··· DATA FOR ANALYSIS

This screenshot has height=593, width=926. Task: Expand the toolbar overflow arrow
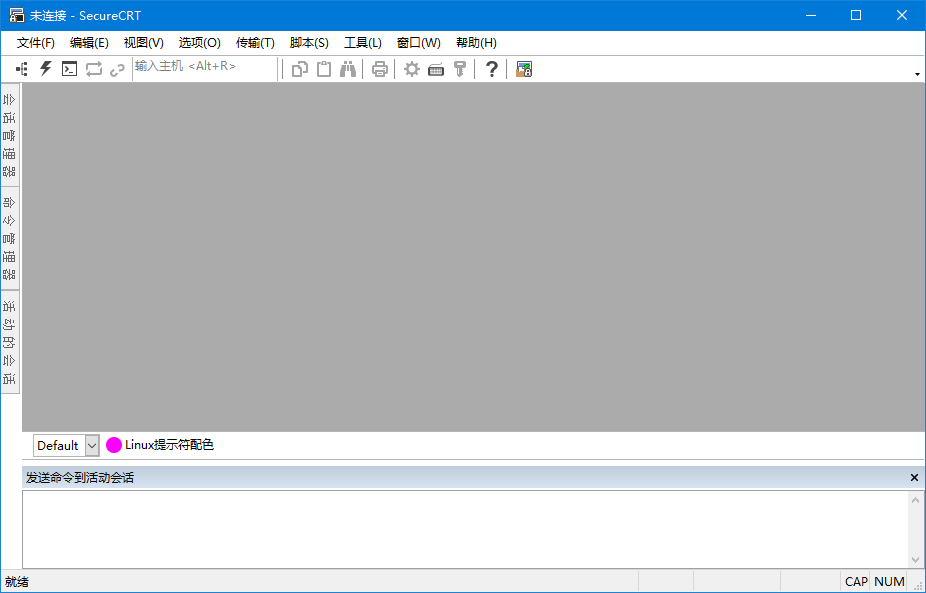pyautogui.click(x=917, y=74)
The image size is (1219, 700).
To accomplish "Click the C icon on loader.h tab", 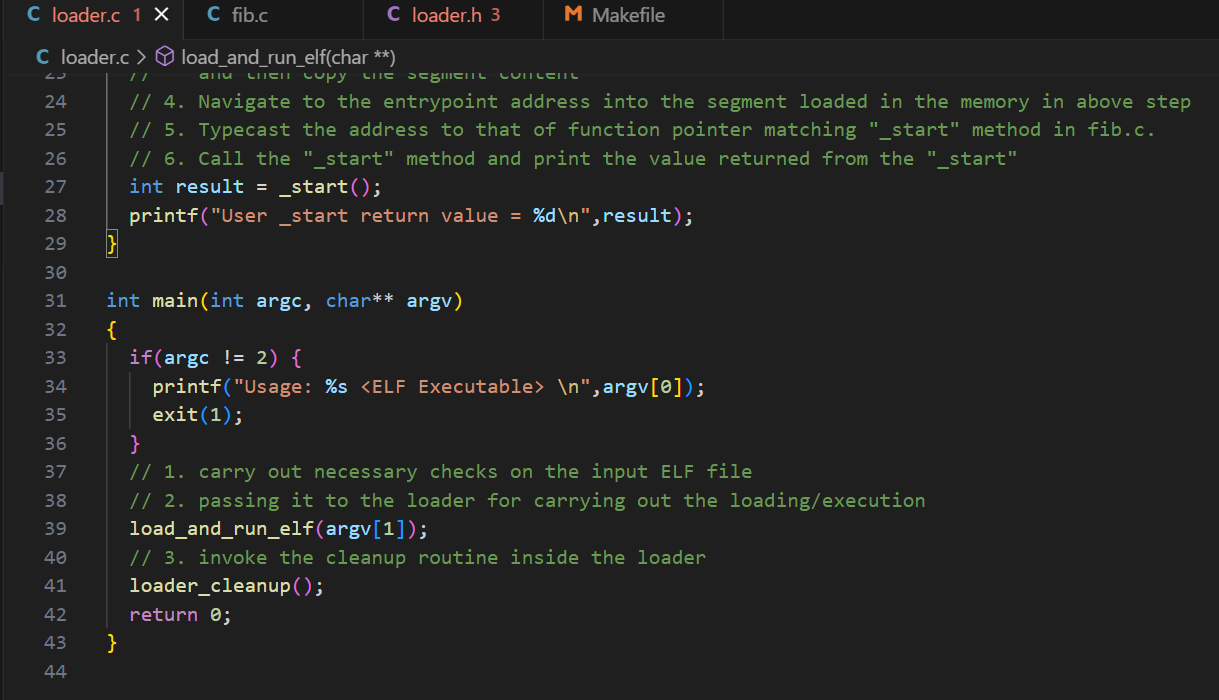I will point(392,14).
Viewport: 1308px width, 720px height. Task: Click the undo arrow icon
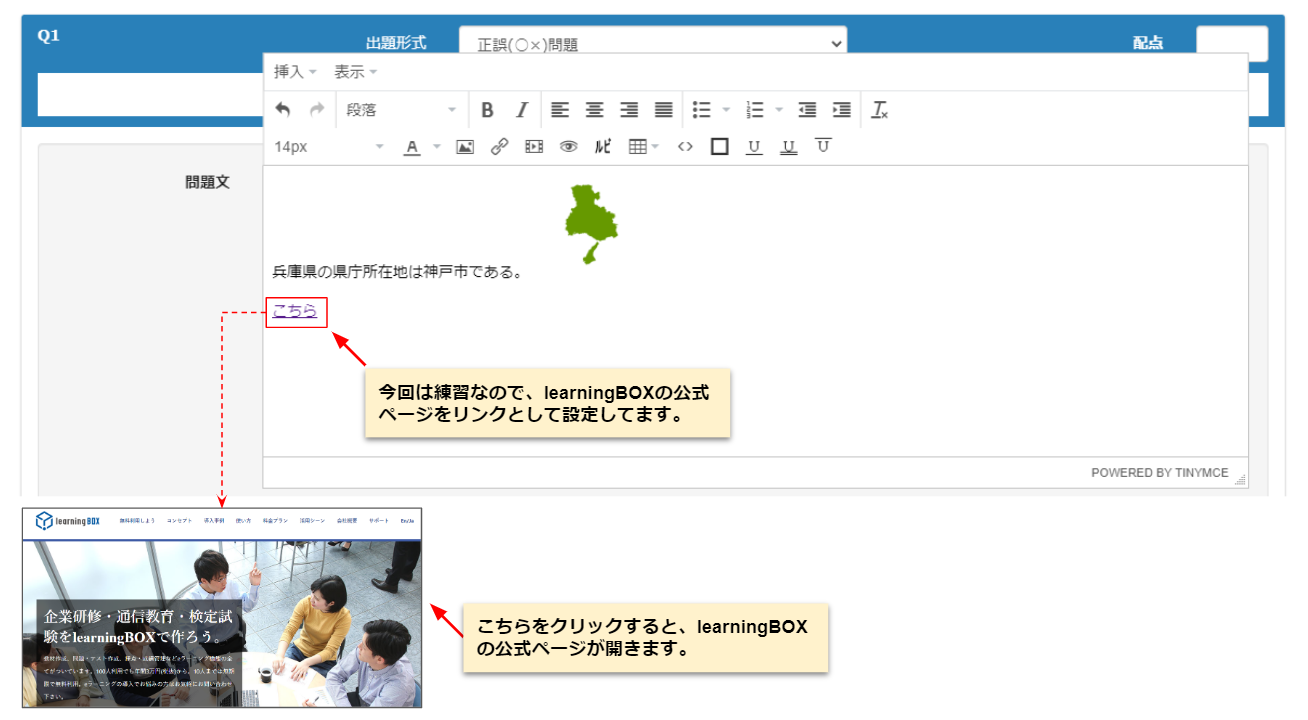click(283, 110)
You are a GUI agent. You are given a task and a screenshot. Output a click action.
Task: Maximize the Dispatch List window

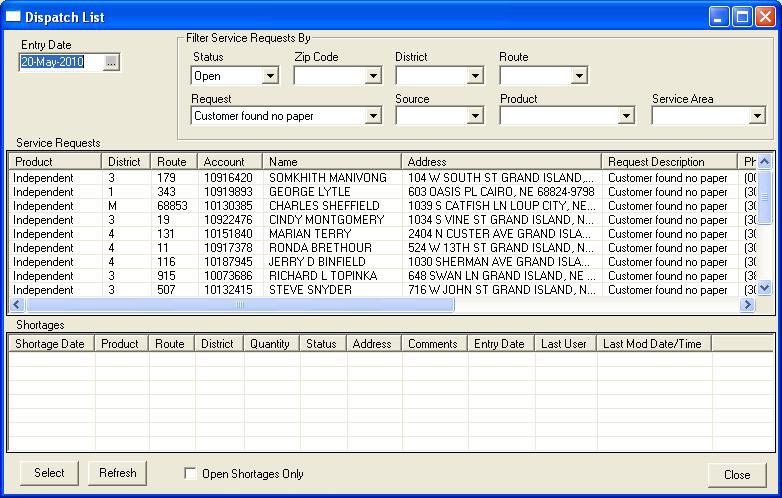[742, 17]
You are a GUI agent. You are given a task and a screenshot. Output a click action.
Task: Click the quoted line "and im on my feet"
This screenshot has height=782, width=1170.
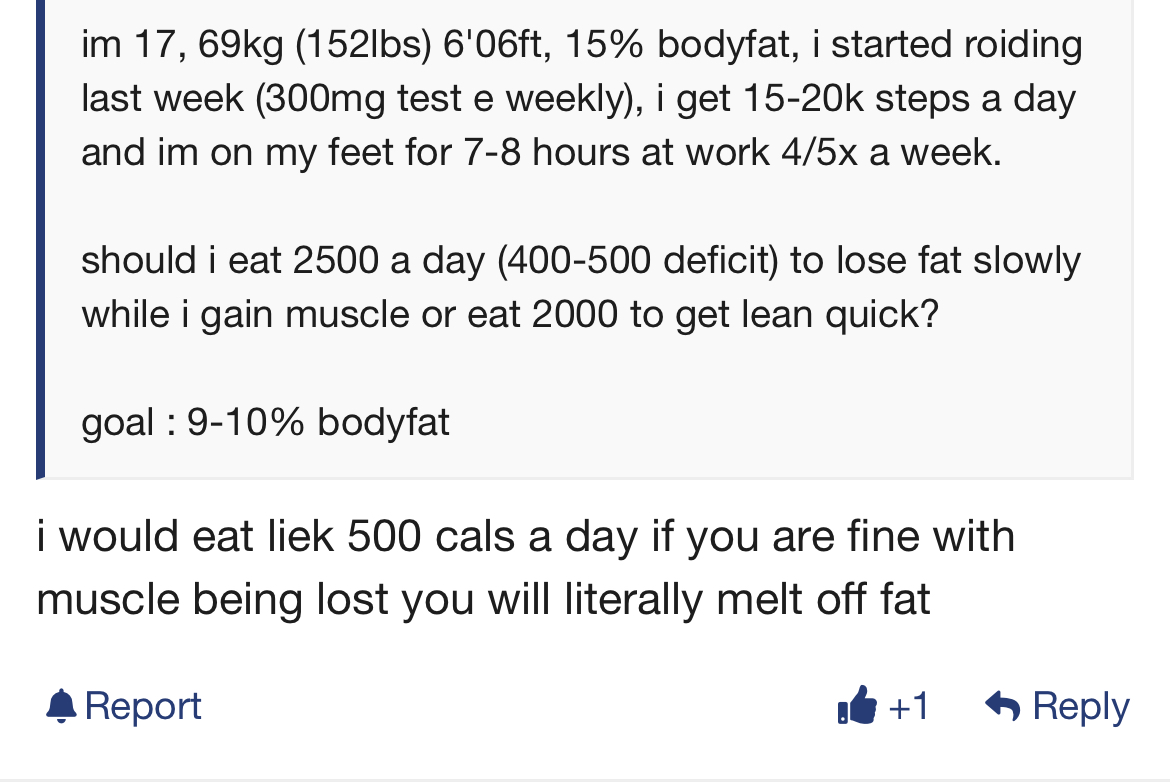coord(540,153)
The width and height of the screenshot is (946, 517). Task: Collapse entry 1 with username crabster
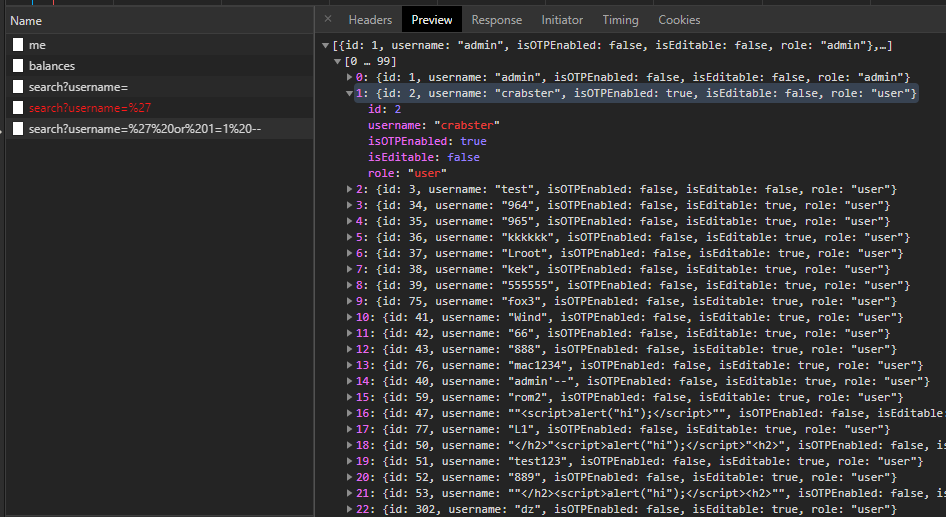(349, 94)
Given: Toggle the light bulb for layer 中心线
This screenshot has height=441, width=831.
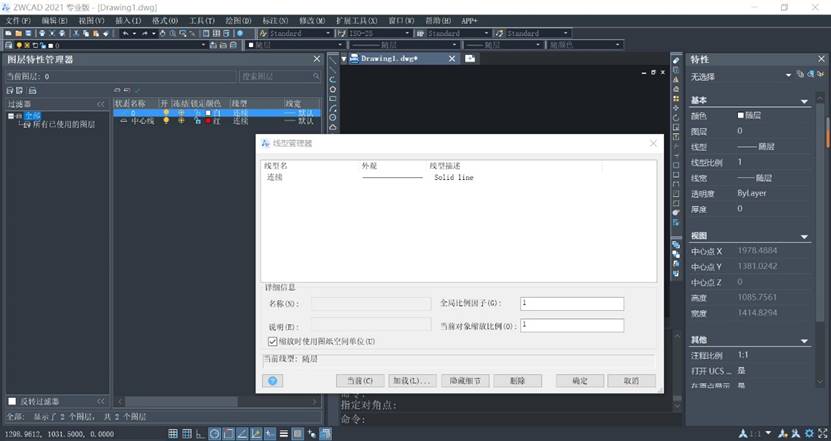Looking at the screenshot, I should (166, 121).
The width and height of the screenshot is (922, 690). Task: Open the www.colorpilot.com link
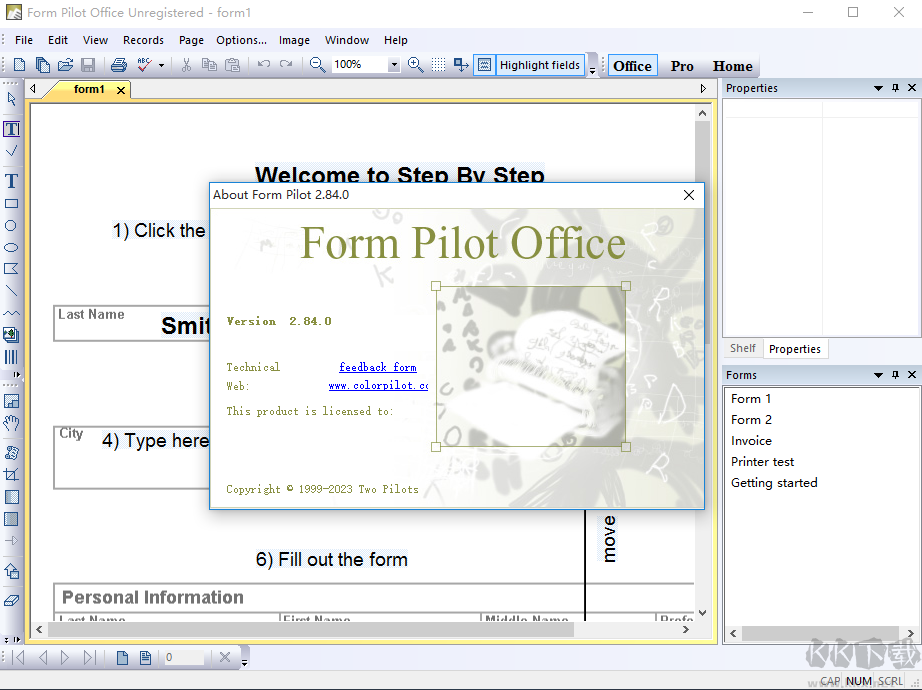point(378,385)
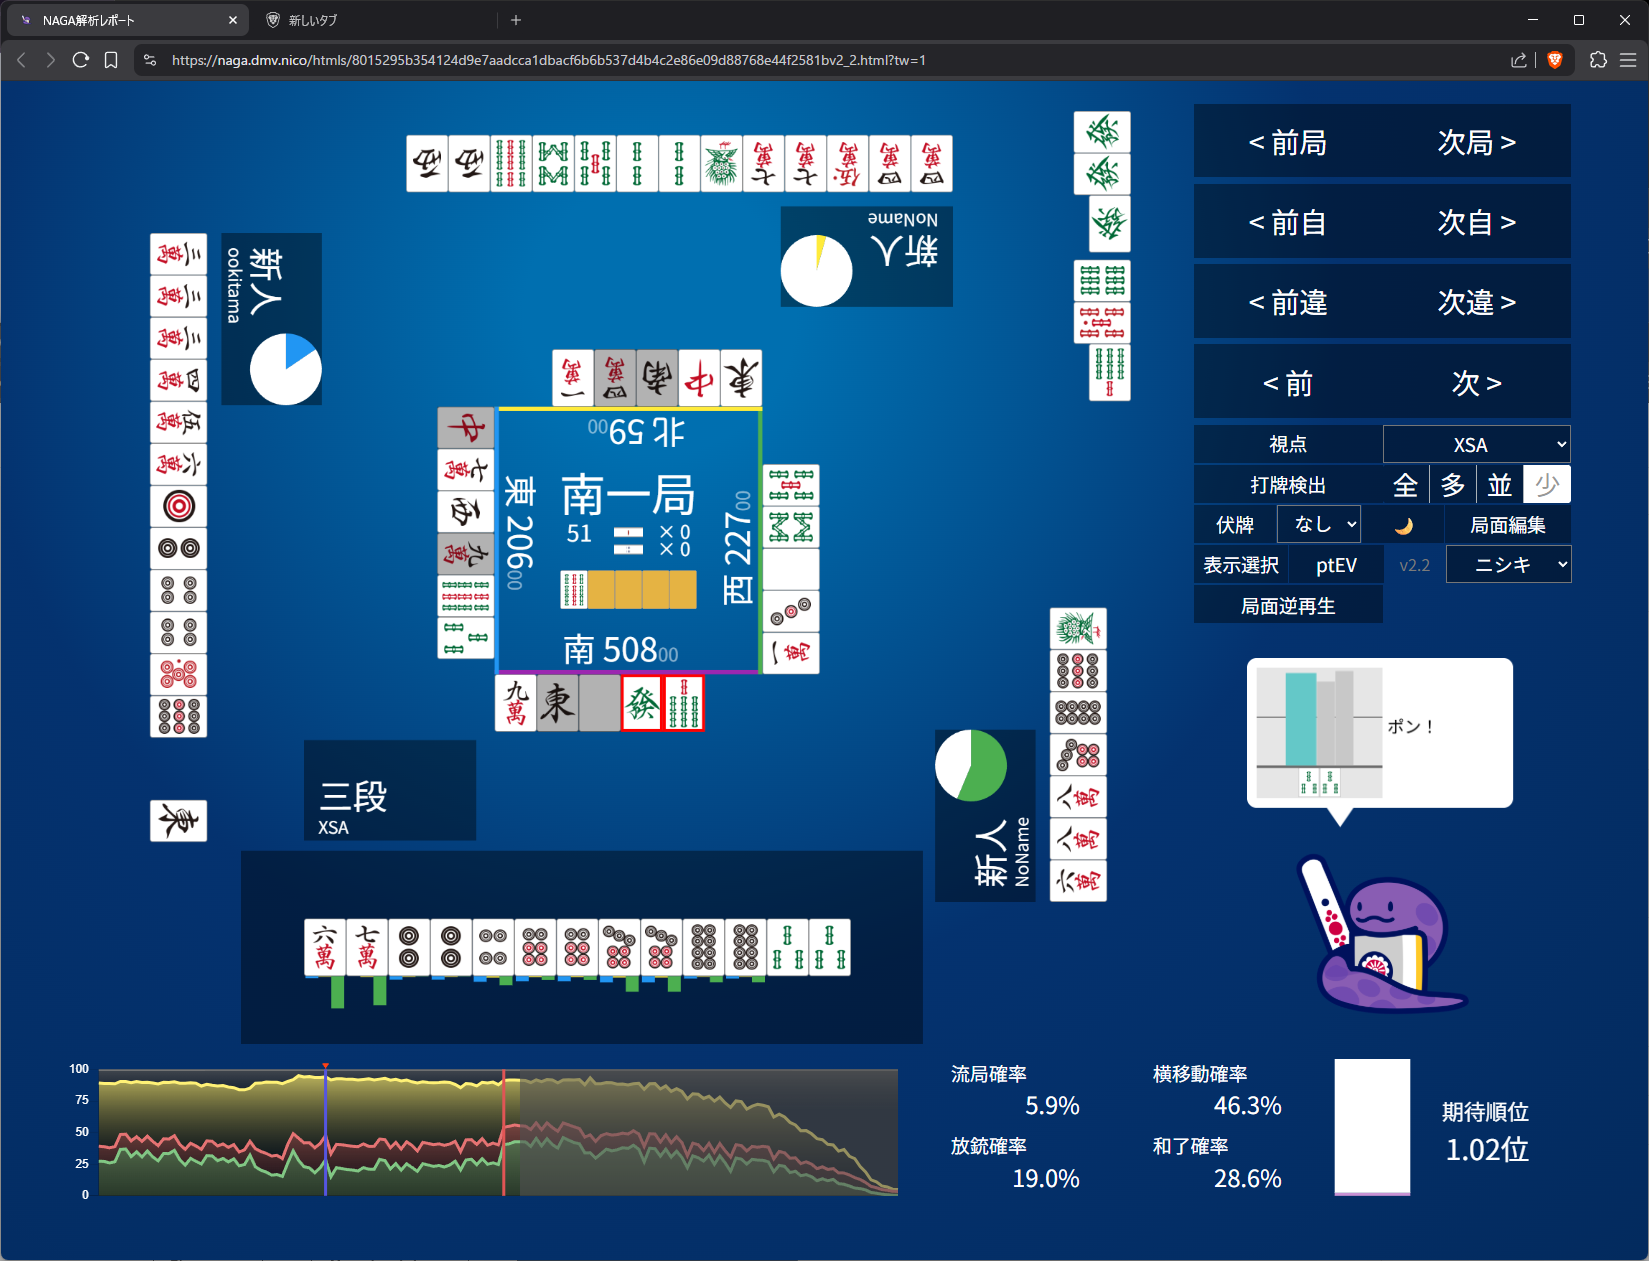Click the 局面逆再生 button
Image resolution: width=1649 pixels, height=1261 pixels.
click(x=1288, y=606)
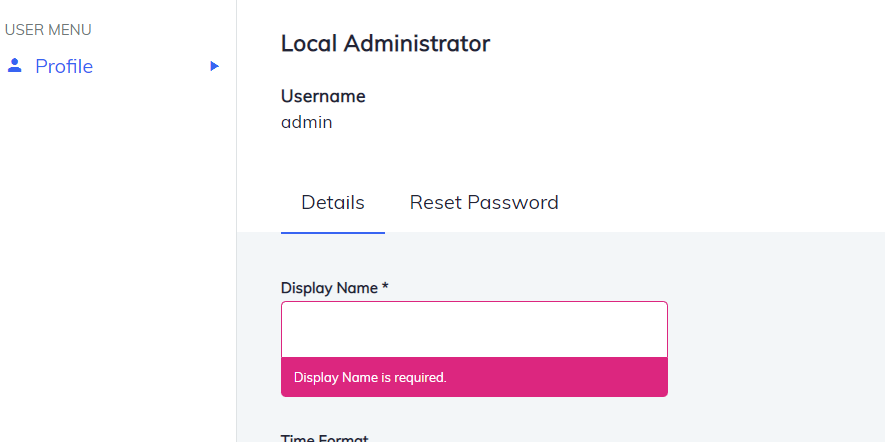
Task: Click the admin username value
Action: tap(306, 123)

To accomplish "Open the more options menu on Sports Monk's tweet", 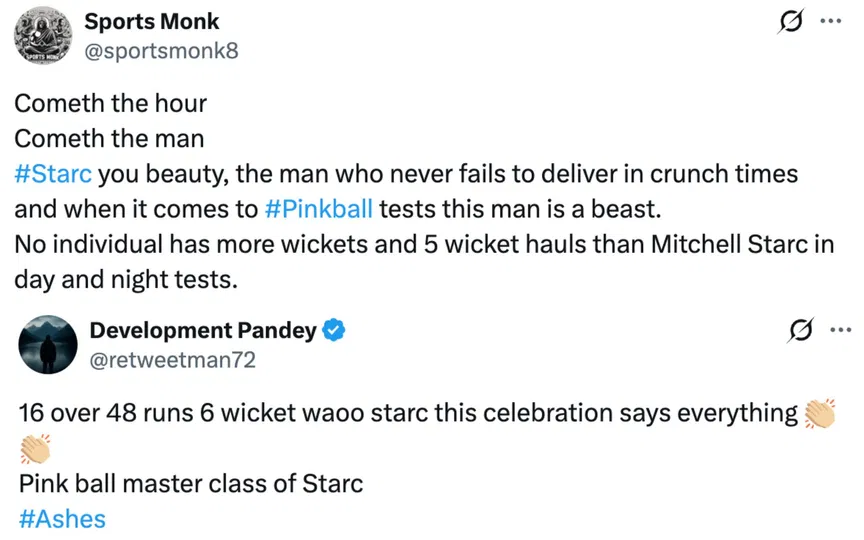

······

--- EXERCISE GOAL ---
Which lines run from the one containing "Task: Maximize the Dispatch List window" through the last line of the entries above? Output them exactly, both ends included, with no pictures.

--- EXERCISE RESPONSE ---
Task: Maximize the Dispatch List window

[742, 17]
You are a GUI agent. You are given a task and a screenshot. Output a click action.
Task: Click the quoted line "and im on my feet"
This screenshot has height=782, width=1170.
coord(540,153)
The width and height of the screenshot is (946, 517). Task: Collapse entry 1 with username crabster
(349, 94)
Given: Toggle the light bulb for layer 中心线
This screenshot has height=441, width=831.
Looking at the screenshot, I should (166, 121).
The width and height of the screenshot is (922, 690). Task: Open the www.colorpilot.com link
point(378,385)
Click the 局面逆再生 button
Image resolution: width=1649 pixels, height=1261 pixels.
click(x=1288, y=606)
Task: Click the admin username value
Action: tap(306, 123)

To accomplish "Open the more options menu on Sports Monk's tweet", 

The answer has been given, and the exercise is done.